Sunday, August 8, 2010

Floating Shorelines

Just a few strokes into our mile long paddle I quickly realize we’re in for more than we bargained for.  As a member of a kayak flotilla organized by Biohabitats, I’m towing a section of floating shoreline, an approximately two by five foot floating box of Bay grasses, from the Living Classrooms pier on South Caroline Street in Fells Point to the World Trade Center in the Inner Harbor.  The section of floating shoreline will be a small part of what is envisioned as a new model for our polluted harbors.  This morning, it’s the world’s most efficiently designed sea anchor.
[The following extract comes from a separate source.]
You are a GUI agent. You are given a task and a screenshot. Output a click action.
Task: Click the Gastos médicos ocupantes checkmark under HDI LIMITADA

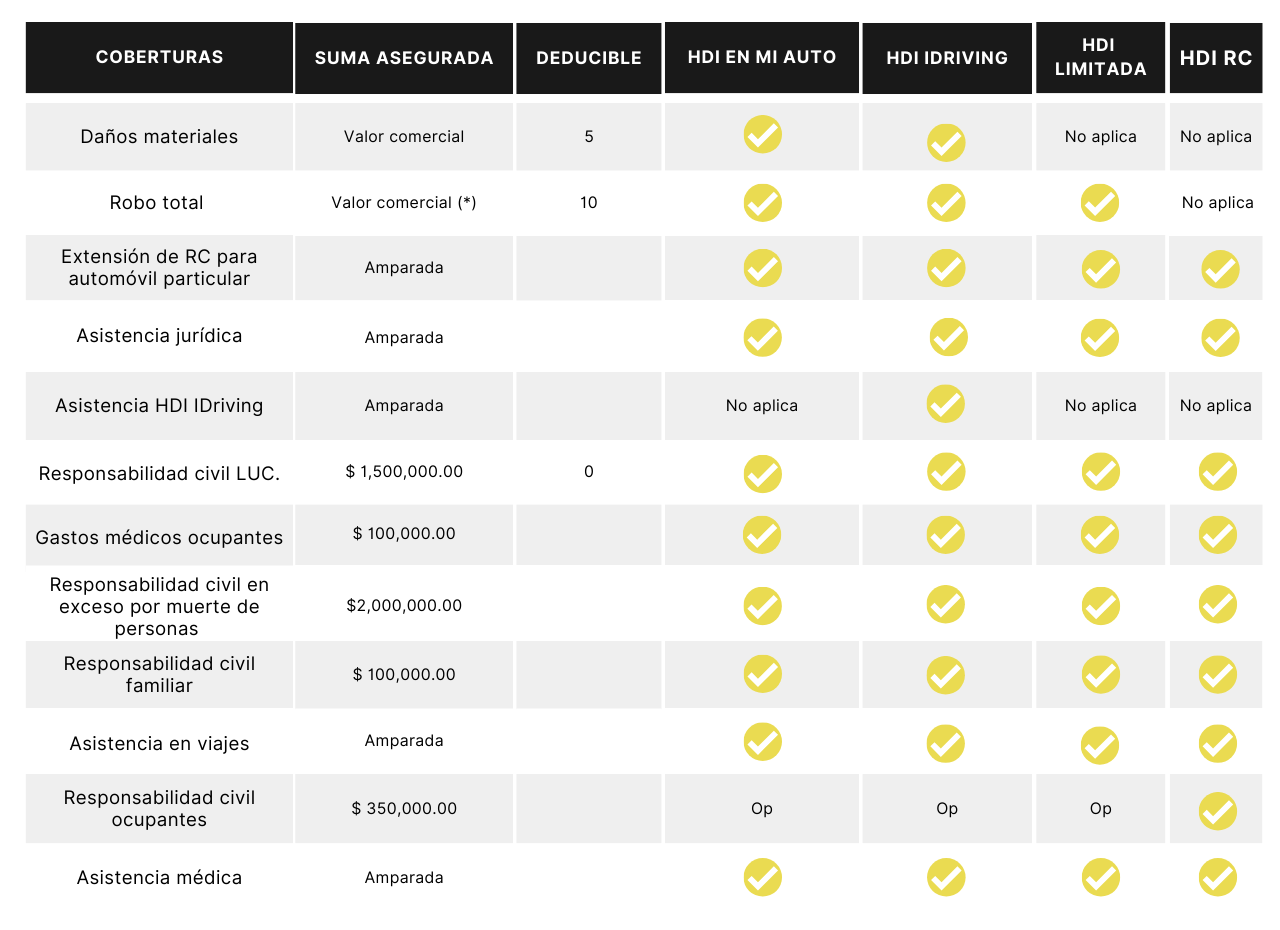pos(1100,535)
Baltimore Harbor, typical of most of our country’s working ports today, is lined not by natural, living shorelines but by concrete and steel.  In fact, the only living shoreline in Baltimore is a 100 yard section along the grounds of Living Classrooms.  In just over a generation, the harbor has become so polluted that it is safe for neither fishing nor swimming.  The city agency responsible for monitoring the harbor recommends against even the slightest contact with the water.  The state of the Patapsco River has declined greatly since the first part of the 20th century, when my grandfather would swim at the public beach in Sparrows Point.  It’s the lofty goal of local conservation and advocacy groups to make the Patapsco swimmable and fishable again by 2020.

Biohabitats’ floating shorelines are designed to help those groups accomplish their goal.  Built with recycled plastic bottles pulled from the Inner Harbor, each section is planted with native Bay grasses and plants, whose mass of roots which extend deep into the water help filter polluting nutrients and provide an instant underwater habitat that facilitates the growth of an underwater ecosystem.  The sections we are towing were constructed with the help of inner-city students during Living Classrooms workshops.

An hour and ten minutes after departing Fells Point, I duck under the chain barrier surrounding the World Trade Center’s landing, my section of floating shoreline still in tow.  The Biohabitats staff makes quick work of fastening all the sections together, and within an hour the Inner Harbor’s first floating shoreline is securely in place.  After answering several “what in the world are those” questions from the crowd of tourists that has enjoyed the show, I turn to paddle home.  Unencumbered, I make it back in fifteen minutes.